Awareness of the MIF was at 29% in Metro Manila, and a lower 24% in Balance Luzon, 14% in the Visayas and 10% in Mindanao.

During last Tuesday’s RA 11954-signing ceremony, the President said: “The MIF is a bold step towards our country’s meaningful economic transformation. Through the fund, we will accelerate the implementation of the 194 National Economic and Development Authority Board (NEDA)-approved flagship infrastructure projects.”

Moreover, the President noted that the Fund has the potential to funnel in external financing, reducing the government’s burden to finance infrastructure through borrowings and taxes.

“The establishment of a sovereign wealth fund will widen the government’s fiscal space and ease pressure in financing public infrastructure projects,” he said.

Villafuerte said the 194 NEDA-approved flagship projects mentioned by President Marcos require a total funding of a NEDA-estimated $148 billion or P8 trillion.

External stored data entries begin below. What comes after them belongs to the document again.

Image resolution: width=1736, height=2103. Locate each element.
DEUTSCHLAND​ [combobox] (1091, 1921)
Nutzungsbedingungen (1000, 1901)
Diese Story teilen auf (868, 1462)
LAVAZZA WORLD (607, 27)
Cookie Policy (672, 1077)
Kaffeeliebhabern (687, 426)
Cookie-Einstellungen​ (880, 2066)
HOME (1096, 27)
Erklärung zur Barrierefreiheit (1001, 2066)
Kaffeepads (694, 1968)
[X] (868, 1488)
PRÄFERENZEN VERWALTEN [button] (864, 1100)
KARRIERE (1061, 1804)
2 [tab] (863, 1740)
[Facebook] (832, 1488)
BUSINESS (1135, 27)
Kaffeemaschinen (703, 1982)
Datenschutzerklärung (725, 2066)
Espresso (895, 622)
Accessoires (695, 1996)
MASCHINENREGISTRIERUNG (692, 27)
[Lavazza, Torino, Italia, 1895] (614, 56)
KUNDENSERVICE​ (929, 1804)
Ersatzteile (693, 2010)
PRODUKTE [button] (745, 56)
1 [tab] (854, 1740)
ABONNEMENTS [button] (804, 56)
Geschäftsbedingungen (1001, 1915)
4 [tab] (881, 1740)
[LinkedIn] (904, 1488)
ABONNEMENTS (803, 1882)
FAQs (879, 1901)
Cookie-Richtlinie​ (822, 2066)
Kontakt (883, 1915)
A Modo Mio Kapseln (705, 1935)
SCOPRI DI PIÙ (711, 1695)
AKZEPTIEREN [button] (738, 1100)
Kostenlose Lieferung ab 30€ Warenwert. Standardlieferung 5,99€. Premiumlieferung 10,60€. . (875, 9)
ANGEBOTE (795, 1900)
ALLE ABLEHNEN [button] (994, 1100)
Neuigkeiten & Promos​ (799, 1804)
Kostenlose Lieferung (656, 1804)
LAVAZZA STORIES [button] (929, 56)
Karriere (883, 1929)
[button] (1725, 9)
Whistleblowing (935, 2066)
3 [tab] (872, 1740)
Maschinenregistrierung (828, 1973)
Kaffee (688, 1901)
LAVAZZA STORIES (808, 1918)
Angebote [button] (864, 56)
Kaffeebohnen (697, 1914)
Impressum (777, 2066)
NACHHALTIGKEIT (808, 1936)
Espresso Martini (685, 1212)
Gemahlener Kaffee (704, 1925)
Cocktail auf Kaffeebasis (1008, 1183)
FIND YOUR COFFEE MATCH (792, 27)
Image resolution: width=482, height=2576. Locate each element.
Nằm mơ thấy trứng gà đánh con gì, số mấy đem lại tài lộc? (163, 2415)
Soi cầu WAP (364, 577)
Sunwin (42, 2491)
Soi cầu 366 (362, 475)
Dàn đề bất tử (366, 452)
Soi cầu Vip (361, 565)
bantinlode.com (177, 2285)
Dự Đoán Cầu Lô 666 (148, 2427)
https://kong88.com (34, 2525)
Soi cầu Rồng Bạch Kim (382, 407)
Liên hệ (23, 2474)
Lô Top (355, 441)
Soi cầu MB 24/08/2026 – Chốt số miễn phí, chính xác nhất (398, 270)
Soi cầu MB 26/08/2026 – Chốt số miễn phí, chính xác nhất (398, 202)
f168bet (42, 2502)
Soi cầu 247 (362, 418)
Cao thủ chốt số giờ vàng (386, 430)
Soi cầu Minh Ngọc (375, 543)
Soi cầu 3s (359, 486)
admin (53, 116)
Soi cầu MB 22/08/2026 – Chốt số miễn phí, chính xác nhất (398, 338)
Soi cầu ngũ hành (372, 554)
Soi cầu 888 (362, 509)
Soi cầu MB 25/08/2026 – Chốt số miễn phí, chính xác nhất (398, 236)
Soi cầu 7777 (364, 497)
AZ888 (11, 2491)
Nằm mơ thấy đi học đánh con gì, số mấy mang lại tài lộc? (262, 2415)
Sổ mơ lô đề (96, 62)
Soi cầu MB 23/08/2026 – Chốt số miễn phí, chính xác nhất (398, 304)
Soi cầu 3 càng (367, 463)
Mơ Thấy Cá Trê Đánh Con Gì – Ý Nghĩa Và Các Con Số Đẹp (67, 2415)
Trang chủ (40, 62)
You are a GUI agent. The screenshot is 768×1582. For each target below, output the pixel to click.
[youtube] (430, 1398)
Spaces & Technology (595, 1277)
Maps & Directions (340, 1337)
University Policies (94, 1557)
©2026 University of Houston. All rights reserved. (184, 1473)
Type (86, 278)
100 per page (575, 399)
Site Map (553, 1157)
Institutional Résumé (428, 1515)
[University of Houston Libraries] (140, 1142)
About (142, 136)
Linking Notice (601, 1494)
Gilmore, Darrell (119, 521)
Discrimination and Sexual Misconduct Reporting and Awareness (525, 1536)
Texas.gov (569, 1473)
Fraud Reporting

These projects, he said, are those on physical and digital connectivity, irrigation and water supply, flood management, health, energy, agriculture, climate change mitigation and other major infrastructure.

However, an upper middle income status will impact on our country’s fiscal position as this status will stop our country from still accessing concessional loans, like Official Development Assistance (ODA) that have relatively lower interest rates and longer repayment periods, which are available only to poor and low-income countries.

Villafuerte noted that even Indonesia and Vietnam, for example, which have no current account surplus, have their own wealth funds to support their investments in priority development programs.

As reported by Malacañan Palace, he said that in courtesy call on the President at the Palace, JBIC chairman Tadashi Maeda said this Japanese institution was interested in addressing the role of liquified natural gas (LNG) as a traditional source of power and the country’s need for other energy sources such as hydropower, solar, and wind.

He said the MIF is sure to fit up the Philippines with a new growth stimulant at this time when the country has won an investment or credit rating upgrade even as the world economy appears heading for a hard landing in the face of a likely pronounced global economic slowdown.

“The establishment of the MIF is timely at this time when the Philippines has secured a higher investment-grade status even as the world economy is going through a rough patch that experts fear could slash global output to near recessionary levels,” Villafuerte said.

In becoming a new funding source for high-impact, economically-viable programs and projects, he said the MIF would help the NG prevail over two drawbacks that threaten to handicap the Marcos administration’s growth and development agenda—(1) our government’s presently limited fiscal space as a consequence of the immense public spending on Covid-19 response that the preceding Administration have had to resort to; and (2) the economic downturn sweeping across the globe.